Se hoje, com a dificuldade que desenvolvemos sobre a duração
na capacidade de atenção, já que há inúmeros apelos e intensidades exigindo
nosso olhar e nosso ouvido – podemos mudar de faixa musical em um toque –, o
cérebro pulsa em inúmeras frequências, parece que estamos diante do fato de que
as nossas competências cognitivas apontam para a afirmação nietzschiana de Paul
Valéry: "O mais profundo é a pele".
E é também Valéry quem anota: "– Adeus, fantasmas
(Leonardo, Leibniz, Kant, Hegel, Marx)! O mundo já não precisa de vocês. Nem de
mim. O mundo, que batiza com o nome de progresso sua tendência a uma precisão
fatal, procura unir aos benefícios da vida as vantagens da morte".

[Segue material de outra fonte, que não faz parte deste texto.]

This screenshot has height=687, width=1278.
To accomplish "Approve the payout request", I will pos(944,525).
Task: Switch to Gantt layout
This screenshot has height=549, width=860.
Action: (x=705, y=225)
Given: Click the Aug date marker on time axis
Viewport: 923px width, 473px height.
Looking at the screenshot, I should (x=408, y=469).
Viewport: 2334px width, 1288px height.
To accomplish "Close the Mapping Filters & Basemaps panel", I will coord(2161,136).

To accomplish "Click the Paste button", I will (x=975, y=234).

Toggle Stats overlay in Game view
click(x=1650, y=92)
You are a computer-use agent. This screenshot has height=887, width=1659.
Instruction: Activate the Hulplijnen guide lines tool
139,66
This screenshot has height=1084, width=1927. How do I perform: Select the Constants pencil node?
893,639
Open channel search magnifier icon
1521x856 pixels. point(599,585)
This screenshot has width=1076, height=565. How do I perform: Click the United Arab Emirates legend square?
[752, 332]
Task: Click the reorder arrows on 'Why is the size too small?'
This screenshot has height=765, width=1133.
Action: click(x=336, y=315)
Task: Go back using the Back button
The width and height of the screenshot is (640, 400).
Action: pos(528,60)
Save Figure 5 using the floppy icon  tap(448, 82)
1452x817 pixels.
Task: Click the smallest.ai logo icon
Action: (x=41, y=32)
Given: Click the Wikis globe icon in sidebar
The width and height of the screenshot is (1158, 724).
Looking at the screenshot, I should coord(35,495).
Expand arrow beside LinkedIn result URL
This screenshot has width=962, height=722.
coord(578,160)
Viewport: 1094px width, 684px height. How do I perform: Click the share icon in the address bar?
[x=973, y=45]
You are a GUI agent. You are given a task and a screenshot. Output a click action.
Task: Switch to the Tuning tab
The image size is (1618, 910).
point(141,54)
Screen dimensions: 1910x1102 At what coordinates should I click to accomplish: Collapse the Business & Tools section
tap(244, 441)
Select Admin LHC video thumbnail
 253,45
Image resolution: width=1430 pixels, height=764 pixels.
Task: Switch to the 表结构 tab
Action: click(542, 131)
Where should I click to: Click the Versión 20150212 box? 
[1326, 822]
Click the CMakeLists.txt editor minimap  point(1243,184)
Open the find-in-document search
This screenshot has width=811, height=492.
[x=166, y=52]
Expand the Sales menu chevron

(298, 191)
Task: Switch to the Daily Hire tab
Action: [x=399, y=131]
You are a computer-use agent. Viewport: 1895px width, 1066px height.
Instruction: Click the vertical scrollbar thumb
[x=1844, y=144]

Por sua vez, Umberto Eco escreve: "O drama de uma
cultura de massa é que o modelo do momento de descanso se torna norma, faz-se o
sucedâneo de todas as outras experiencias intelectuais, e portanto o
entorpecimento da individualidade, a negação do
problema, a redução ao conformismo dos comportamentos, o êxtase passivo
requerido por uma pedagogia paternalista que tende a criar sujeitos
adaptados". (idem, p. 303).
Mas, como afirmar com Umberto Eco que "a música de
consumo é um produto industrial que não mira a intenção de arte, e sim à
satisfação das demandas do mercado" (idem, p. 296) perante a audição de
Alice Caymmi cantando "Sangue, água e sal", de Alice Caymmi e Paulo
César Pinheiro (Alice Caymmi, 2012)?
Ao que tudo indica, haveria uma hierarquia dentro da cultura
do entretenimento, em que uma canção seria mais ou menos arte, numa escala
hipotética e infrutífera diante da competência humana e individual de
ressemantizar os objetos vindos da estrutura comercial da sociedade de massas.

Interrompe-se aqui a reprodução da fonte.